La strega doveva ammettere di avere paura, solo uno stolto non l’avrebbe avuta in quel momento e lei di certo era coraggiosa, ma non stupida e Klaus… con il tempo le aveva impartito varie lezioni, ma quelle fisiche erano sempre le più spiacevoli; la costringeva a farsi del male da sola, la portava quasi alla morte, la minacciava e c’erano alcune minacce che erano realmente efficaci. E la cosa che più disgustava la ragazza, era lo sguardo che scorgeva negli occhi di ghiaccio dell’uomo. Uno sguardo sereno e tranquillo, come se fare del male fosse la sua medicina quotidiana e lui ne avesse assolutamente bisogno, come se quello servisse a distrarlo e a calmarlo.

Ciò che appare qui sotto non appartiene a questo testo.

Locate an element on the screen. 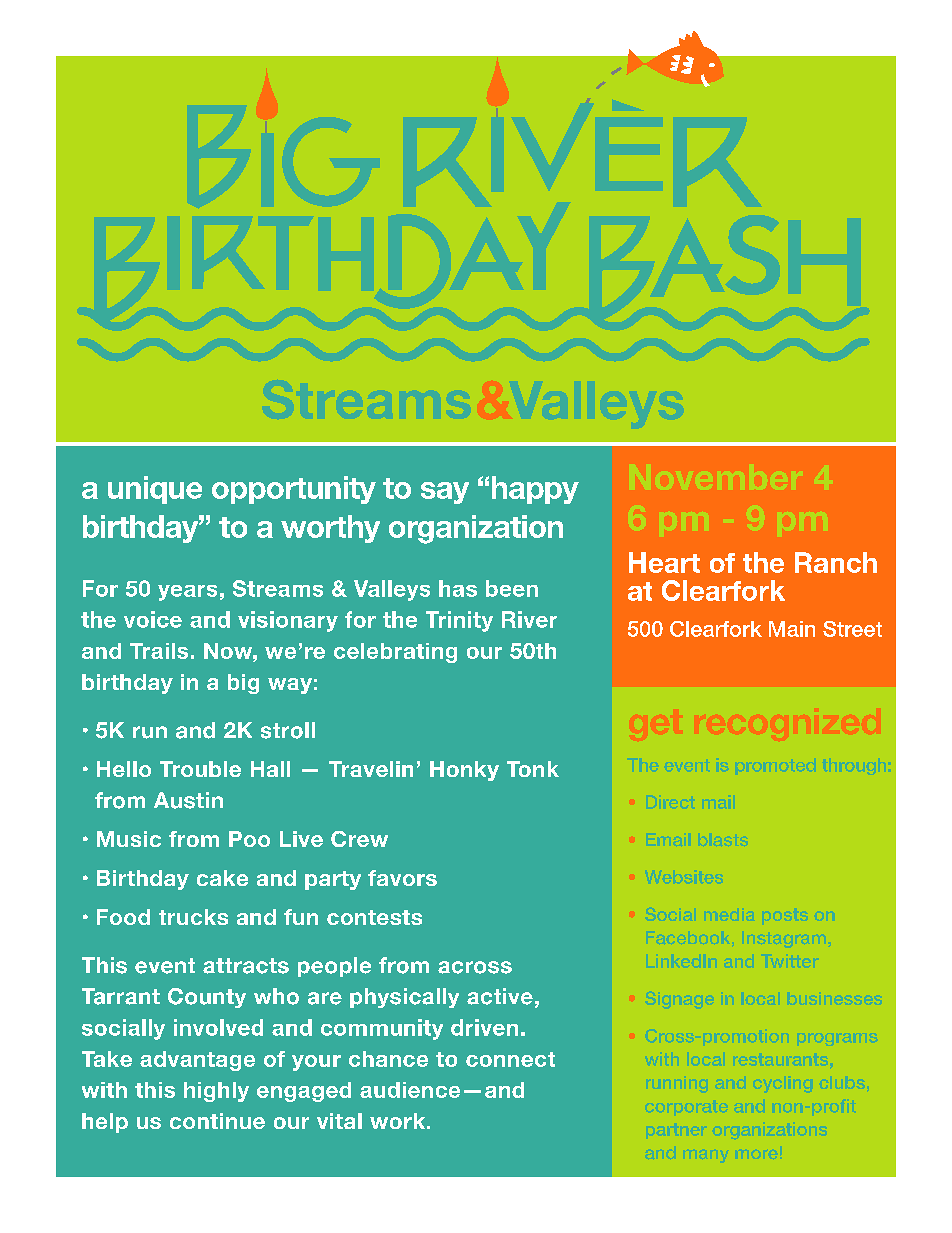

Ma Niklaus sapeva che quel metodo era efficace soltanto per alcuni secondi, ma che poi tutto il dolore che custodiva nel suo animo e nella sua mente tornava a galla, come il più brutto degli avvenimenti e la più significativa delle perdite.
Quando la donna terminò quello che gli aveva detto di fare lui le si avvicinò e le scostò lentamente i capelli dal collo, avvicinando le labbra alla giugulare e sentendo il sangue pulsare dentro quell’attraente vena, come il più dolce dei richiami, si leccò le labbra e le schiuse, mostrando di poco i canini.
-No! –
Urlò Hèloise poco prima che lui la mordesse, scuotendo il capo e cominciando a piangere. O almeno le sembrava di piangere, ma forse quelle lacrime erano presenti soltanto nella sua testa, non c’era niente di reale in quel mondo.
Soltanto tutto frutto della sua mente malata, come diceva sua madre. Ma sua madre si sbagliava.